On reconnaît les modèles vus dans d’autres œuvres, surtout celles de Fernandes et de Figueiredo, mais les peintures montrent surtout une unité dans le mode d’exécution qui n’a rien d’étonnant chez des maîtres avec de tels apprentis, dont les parcours se croisaient depuis déjà deux décennies. C’est peut-être pour cela que la désignation « maîtres de Ferreirim » a été employée (même abusivement) pour identifier tout un ensemble d’œuvres des années 1530 et 1540, qui n’ont entre elles qu’un air de famille, sans que la critique se soit risquée à en proposer une quelconque individualisation. Dans le cas de Ferreirim, l’intention de réaliser un travail impeccable, mais avec une économie de procédé, est évidente, et il en résulte une certaine sécheresse et une fuite vers le détail décoratif et accessoire que nous avons rencontré dans les œuvres antérieures de ces maîtres. Le travail a dû être réparti dès le début, car l’évolution du  dessin de Figueiredo montre différentes manières de peindre, depuis le dessin fin et accusé de la Mort de la Vierge et que l’on retrouve dans le travail de Garcia Fernandes jusqu’aux marques simplifiées et plus libres de l’Assomption et qu’on trouve dans le travail de Lopes, ou encore les modèles hybrides comme la Résurrection.  On observe des reprises quasi mécaniques dans les figures secondaires (anges de l’Assomption), et des réserves peut-être destinées à délimiter les zones de peinture (visages et mains) où les maîtres  exécuteraient un travail plus soigné.

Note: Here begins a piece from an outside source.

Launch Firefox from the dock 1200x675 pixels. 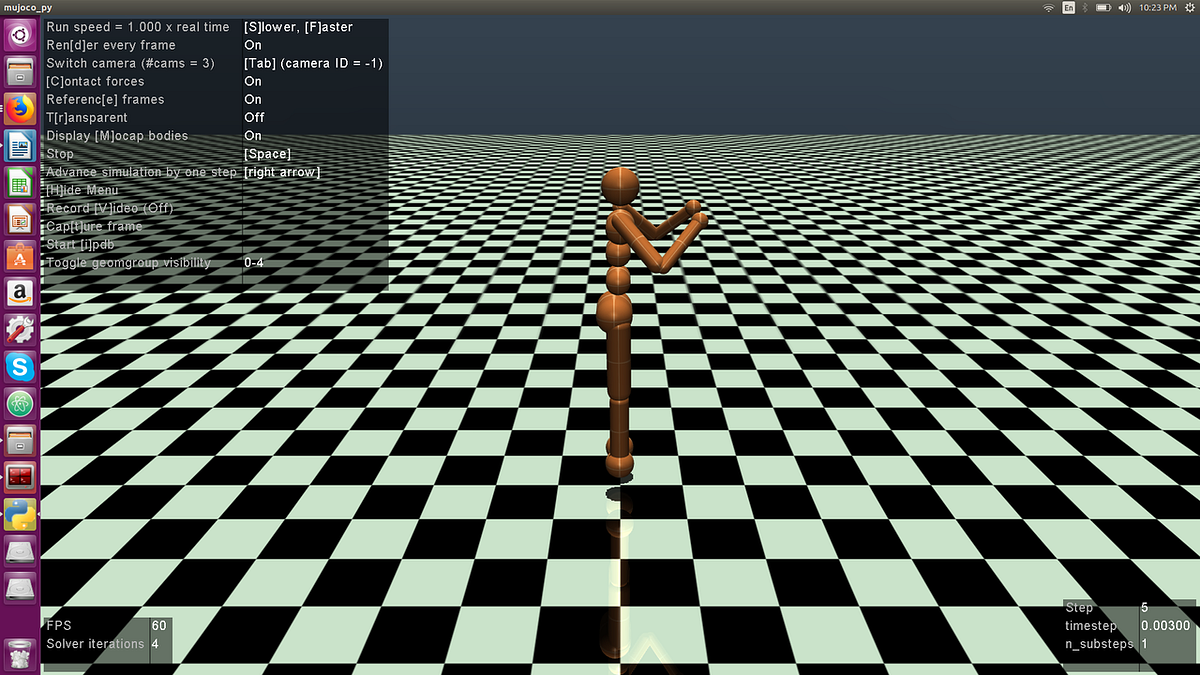20,108
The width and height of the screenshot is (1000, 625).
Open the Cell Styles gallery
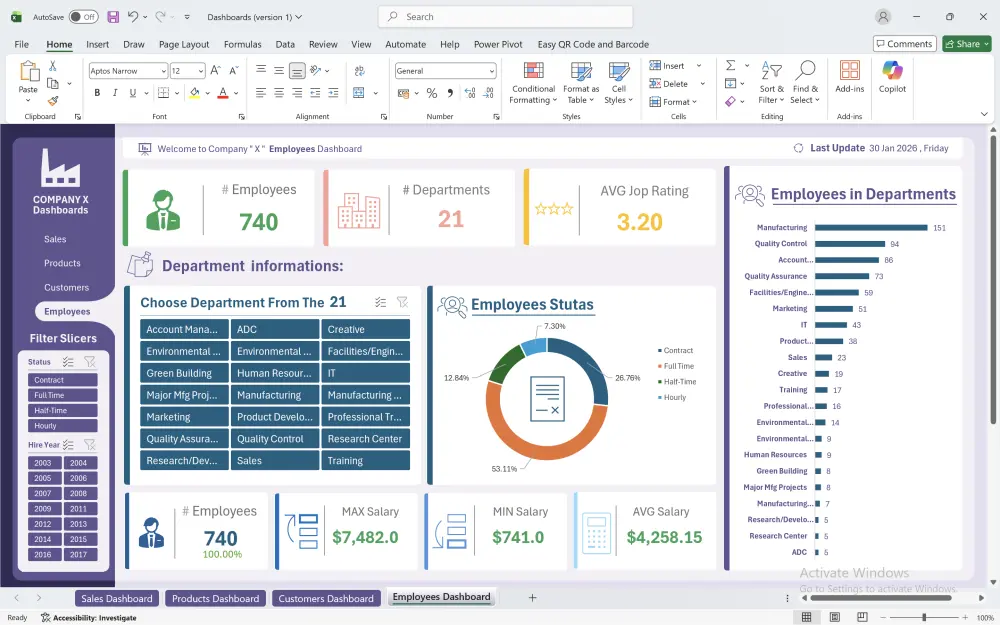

Ce travail d’atelier, compétent mais stéréotypé, adapté aux exigences d’un client pressé, devient plus évident lorsqu’on le compare à certaines œuvres individualisées des suiveurs de Jorge Afonso qu’on finira par ranger sous l’étiquette « école de Lisbonne ».

Quant à Garcia Fernandes, on sait, grâce à son témoignage lors de l’acquisition d’une maison par Gregório Lopes en 1514, qu’il « travaillait » avec Pêro Vaz et Gaspar Vaz dans « la maison du dit Jorge Afonso ». On peut donc lui attribuer une filiation avec le peintre du roi. Mais il est un fait, passé inaperçu, et que les documents nous apprennent: dans la supplique adressée à Jean III en 1539-1540, on lit que dès avant la mort de Francisco Henriques, il travaillait déjà avec le maître flamand au plafond du Tribunal, car selon Jorge Afonso, avant que celui-ci ne le présente pour prendre la suite de Henriques, il « se trouvait dans la maison du dit Francisco Henriques »[16]. Au début de sa carrière, donc, Garcia Fernandes passe par les deux ateliers importants de Lisbonne, celui du peintre du roi, où il a probablement fait son apprentissage, et celui de Francisco Henriques, où il a peut-être acquis son goût pour la couleur et pour la manière de s’en servir afin d’isoler les groupes de figures et les fonds. Cristóvão de Figueiredo également, selon ses propres mots, travailla au plafond du Tribunal avec Henriques (et donc avec Fernandes)[17], mais il était déjà un peintre expérimenté, puisqu’en 1515 il occupait la charge d’examinateur des peintres de Lisbonne. Le même document prouve non seulement le rapport entre Figueiredo et Fernandes mais aussi leur lien de parenté : « la femme du suppliant et celle du témoin sont cousines filles de deux frères et le témoin et le suppliant sont compères et amis et compagnons dans le travail qu’ils font et ils boivent et mangent ensemble »[18]. Contrairement à Ferreirim, avec l’inclusion de Lopes et d’autres peintres, la collaboration avec Figueiredo semble avoir été plus permanente, faisant bénéficier Fernandes des capacités d’invention et de composition de Figueiredo. Si c’est bien le cas, et si Manuel Batoréo a raison en identifiant le « Retable Palmela » comme venant de l’église de Montemor-o-Velho[19], il est peut-être possible de penser qu’il était présent à Coimbra en même temps que Cristóvão de Figueiredo, occupé entre 1521 et 1529 à peindre le  monumental Retable de Santa Cruz.

 

C’est peut-être dans les huit panneaux de l’ancienne collection Palmela qu’on peut apprécier isolément l’art de Garcia Fernandes. De cet ensemble, notre exposition présente trois tableaux (cat. 76, 77 et 78), La Naissance de la Vierge, la Nativité, et l’Adoration des mages, représentatives de cet art délicat, presque décoratif, de Fernandes à cette période, avec ses compositions simplifiées, aux figures  galantes, où le paysage tient peu de place, à part quelques architectures tracées à la règle et au compas, et qui montrent le plaisir pris par l’artiste à représenter boiseries, orfèvreries et vêtements, à la manière de natures-mortes.

GF

Les figures et les compositions semblent reprises d’un tableau sur l’autre. Si on compare, par exemple, la Naissance de la Vierge avec le Saint Côme et saint Damien, du musée Machado de Castro, et ce dernier avec la Mort de la Vierge du musée Grão Vasco, nous retrouvons la composition ; ou avec la Nativité, qui sera plus tard reprise dans le Retable de la Trinité, et dont le modèle vient du retable de Jorge Afonso à la Madre de Deus en 1515.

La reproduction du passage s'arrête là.